Fair enough, I missed the picture with the privoxy - I usually read the text, not look at pictures :-)

But still I think it's important to educate people that TOR is not something that magically encrypts their traffic and makes them 'secure' on the net. Remember what happened to all dos embassies a month ago?

Most websites doesn't have https-pages for logging in. Some, like banks , gmail, hotmial and facebook does, but take intructables.com for instance. No https nor any encryption done in the javascript on the login-page. All info is sent in cleartext. Most "forums" and other lower level membership sites doesn't have any https for login.

And both the mail itself and the authentication credentials are in cleartext 99 times out of 100%.

But, as you said, if this instrucable is "How to leech your neighbours wifi without exposing yourself to him" and you don't care about security then this is a fine instructable.

_soapy_ matseng6 years ago
What happened to all dos embassies a month ago? Were they forced to use a mouse? Windows 3.1?! VISTA!?!?!
matseng _soapy_6 years ago
Nah, they got forced to use DOS 2.11 for the rest of their life. :-) But maybe VISTA would be a more suitable punishment for their stupidity.

Rogue Nodes Turn Tor Into Eavesdropper's Paradise
fafnir665 (author)  matseng6 years ago
Its also worth noting that while someone can sniff an exit node, every new connection uses a new path. So static connections like Aim, or MSN will use the same exit node for the duration of your session, while websites that are not using ajax or the like will use a new exit node for every page viewed.
fafnir665 (author)  matseng6 years ago
True enough.
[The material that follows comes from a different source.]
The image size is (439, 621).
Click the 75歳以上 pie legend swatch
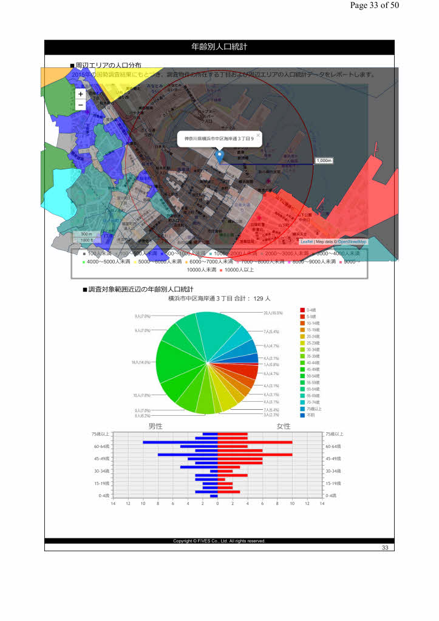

TOR is experimental software that adds a layer of anonymity at least at the entrance node. For web surfing, to insure anonymity at the exit node someone could use sites such as http://www.conceal.ws/ which are supposed to encrypt all traffic between your PC and the site. Or another site similar that you trust. Though, if someone at an exit node was determined enough they could still eavesdrop, it just makes it a bit more difficult.